Fatigue Driving State Detection Based on Spatial Characteristics of EEG Signals

• Published in: Electronics (Basel) Vol. 13; no. 18; p. 3742
• Main Authors: Chang, Wenwen, Nie, Wenchao, Lv, Renjie, Zheng, Lei, Lu, Jialei, Yan, Guanghui
• Format: Journal Article
• Language: English
• Published: Basel MDPI AG 01.09.2024
• Subjects: Accuracy; Alertness; Algorithms; Analysis; Banded structure; Brain; Brain research; Data mining; Detectors; Electroencephalography; Fatigue; Feature selection; Frequencies; Human-computer interface; Machine learning; Methods; Network topologies; Parameter identification; Phase lag; Physiology; Support vector machines; Synchronism; Traffic accidents & safety; China
• ISSN: 2079-9292; 2079-9292
• DOI: 10.3390/electronics13183742

Monitoring the driver’s physical and mental state based on wearable EEG acquisition equipment, especially the detection and early warning of fatigue, is a key issue in the research of the brain–computer interface in human–machine intelligent fusion driving.
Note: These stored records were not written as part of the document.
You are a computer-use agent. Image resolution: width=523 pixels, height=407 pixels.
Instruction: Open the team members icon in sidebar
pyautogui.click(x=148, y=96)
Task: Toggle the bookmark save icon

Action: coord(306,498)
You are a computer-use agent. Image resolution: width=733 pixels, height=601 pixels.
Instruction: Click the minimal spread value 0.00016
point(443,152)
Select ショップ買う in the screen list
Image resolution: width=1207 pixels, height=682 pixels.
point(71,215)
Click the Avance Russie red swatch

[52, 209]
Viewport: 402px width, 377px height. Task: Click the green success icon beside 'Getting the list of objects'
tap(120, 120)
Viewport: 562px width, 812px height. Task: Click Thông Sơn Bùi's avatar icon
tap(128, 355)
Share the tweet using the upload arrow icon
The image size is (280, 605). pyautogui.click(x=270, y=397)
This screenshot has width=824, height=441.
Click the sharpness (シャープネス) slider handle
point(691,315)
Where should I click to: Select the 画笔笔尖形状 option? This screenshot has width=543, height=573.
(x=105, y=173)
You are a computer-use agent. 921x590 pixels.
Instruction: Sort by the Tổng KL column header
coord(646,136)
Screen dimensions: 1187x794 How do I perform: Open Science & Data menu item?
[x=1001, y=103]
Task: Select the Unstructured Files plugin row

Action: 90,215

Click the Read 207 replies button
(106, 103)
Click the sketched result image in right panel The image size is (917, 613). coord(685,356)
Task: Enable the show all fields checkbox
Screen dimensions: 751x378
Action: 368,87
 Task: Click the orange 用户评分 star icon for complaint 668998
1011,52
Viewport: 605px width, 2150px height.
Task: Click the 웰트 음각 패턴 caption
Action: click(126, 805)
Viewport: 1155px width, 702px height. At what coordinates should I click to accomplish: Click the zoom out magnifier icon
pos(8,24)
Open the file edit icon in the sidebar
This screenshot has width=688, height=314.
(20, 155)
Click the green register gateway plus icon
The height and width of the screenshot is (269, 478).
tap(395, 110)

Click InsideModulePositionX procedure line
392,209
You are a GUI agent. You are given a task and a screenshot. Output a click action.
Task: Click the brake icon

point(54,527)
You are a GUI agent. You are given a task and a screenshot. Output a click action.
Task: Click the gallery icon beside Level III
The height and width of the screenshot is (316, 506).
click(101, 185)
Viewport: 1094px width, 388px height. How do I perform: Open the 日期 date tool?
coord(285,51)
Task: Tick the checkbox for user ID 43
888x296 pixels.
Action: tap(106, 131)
Comparing and analyzing the waking (alert) state and fatigue state by simulating EEG data during simulated driving, this paper proposes a brain functional network construction method based on a phase locking value (PLV) and phase lag index (PLI), studies the relationship between brain regions, and quantitatively analyzes the network structure. The characteristic parameters of the brain functional network that have significant differences in fatigue status are screened out and constitute feature vectors, which are then combined with machine learning algorithms to complete classification and identification. The experimental results show that this method can effectively distinguish between alertness and fatigue states. The recognition accuracy rates of 52 subjects are all above 70%, with the highest recognition accuracy reaching 89.5%. Brain network topology analysis showed that the connectivity between brain regions was weakened under a fatigue state, especially under the PLV method, and the phase synchronization relationship between delta and theta frequency bands was significantly weakened. The research results provide a reference for understanding the interdependence of brain regions under fatigue conditions and the development of fatigue driving detection systems.